My questions is: Why is it getting worse? I would not even consider repairing the ceiling until I was 100% sure it was no longer leaking. 
Any indication of water or dampness up there?


----------



## kvmommy (Nov 28, 2010)

There isn't any indication that there is any more water damage or anything. I think they repaired it themselves and just did a bad job which is why its falling in. But we checked thoroughly and found no damage. 
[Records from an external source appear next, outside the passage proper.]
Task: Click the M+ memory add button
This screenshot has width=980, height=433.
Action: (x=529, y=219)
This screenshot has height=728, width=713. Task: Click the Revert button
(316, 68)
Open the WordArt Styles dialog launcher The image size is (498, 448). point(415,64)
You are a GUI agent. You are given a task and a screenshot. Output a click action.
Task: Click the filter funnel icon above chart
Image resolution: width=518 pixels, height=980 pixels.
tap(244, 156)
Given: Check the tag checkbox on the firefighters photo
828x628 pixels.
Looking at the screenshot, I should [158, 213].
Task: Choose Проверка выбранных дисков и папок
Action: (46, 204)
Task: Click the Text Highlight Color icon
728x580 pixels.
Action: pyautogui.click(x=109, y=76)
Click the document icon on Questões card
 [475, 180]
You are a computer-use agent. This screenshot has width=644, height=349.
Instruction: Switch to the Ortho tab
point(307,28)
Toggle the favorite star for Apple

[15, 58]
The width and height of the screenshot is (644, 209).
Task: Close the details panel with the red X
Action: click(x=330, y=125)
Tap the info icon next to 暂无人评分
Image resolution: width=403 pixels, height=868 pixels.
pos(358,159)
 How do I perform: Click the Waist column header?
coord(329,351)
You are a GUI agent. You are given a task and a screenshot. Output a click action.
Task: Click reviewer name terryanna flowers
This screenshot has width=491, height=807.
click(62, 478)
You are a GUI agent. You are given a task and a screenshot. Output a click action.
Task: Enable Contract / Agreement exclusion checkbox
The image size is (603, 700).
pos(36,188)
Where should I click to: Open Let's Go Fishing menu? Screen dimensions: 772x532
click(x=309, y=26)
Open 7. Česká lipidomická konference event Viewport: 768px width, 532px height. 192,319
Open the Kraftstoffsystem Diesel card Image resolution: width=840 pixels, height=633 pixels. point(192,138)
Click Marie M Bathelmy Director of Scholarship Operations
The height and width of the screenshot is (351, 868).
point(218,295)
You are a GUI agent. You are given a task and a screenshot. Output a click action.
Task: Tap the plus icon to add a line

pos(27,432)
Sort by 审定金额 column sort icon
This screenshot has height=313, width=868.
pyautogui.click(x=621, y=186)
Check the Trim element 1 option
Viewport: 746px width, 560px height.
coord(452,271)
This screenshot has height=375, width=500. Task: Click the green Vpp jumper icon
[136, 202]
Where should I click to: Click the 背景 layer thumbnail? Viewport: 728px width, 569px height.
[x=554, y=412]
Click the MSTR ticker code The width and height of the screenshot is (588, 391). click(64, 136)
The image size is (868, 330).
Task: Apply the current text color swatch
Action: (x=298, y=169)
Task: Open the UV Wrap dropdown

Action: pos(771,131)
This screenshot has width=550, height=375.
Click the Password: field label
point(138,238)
To the first poster...I have no idea what you're talking about with the ventilation holes.  But under the cracking plaster it doesn't look like drywall. It looks a gray rough concreteish type material so I have no clue how to go about it.


----------



## Donning (Jan 1, 2012)

I would be very concerned with the framing. It looks as if the structure is sagging. I am not sure how big the skylight is but it looks as if may span 2 or 3 rafters. That skylight should have had at least a doubled up rafter on each end to carry the roof load and a good strong box frame around it. Get a good framing carpenter or an architect to verify this. You don't want to screw around with roof framing


----------



## oh'mike (Sep 18, 2009)

Sorry to have confused you with the vent holes---I looked at your pictures and see that you have a flat ceiling---so my vent holes was wrong----

The drywall looks like it was attached and cut poorly --taped wrong and generally a mess---

I suggest that you remove a good sized area around the opening and hang new rock--avoiding any seams around that sky light---

Is that an attic above the ceiling? Can you see the box around the shy light from the attic?


----------



## conspikuous (Feb 7, 2012)

Just start scraping. Whatever you do, your not going to want to just cover it. The loose material definately has to go. Scrape off everything that comes off easily, including drywall tape you get your putty knnife under and then take more pics. Once we find out the framing is sound and get a better look, you might be able to just add some more drywall screws and re-tape it. You wouldnt want to use floor covering on your ceiling mainly because of the cost and the weight. Your ceiling doesn't need a hardwood, a lighter cheaper t&g would be the way to go. If your looking for a quick fix, just start scraping off the loose stuff. If your looking for a wood ceiling, start ripping it off back to the raftors.


----------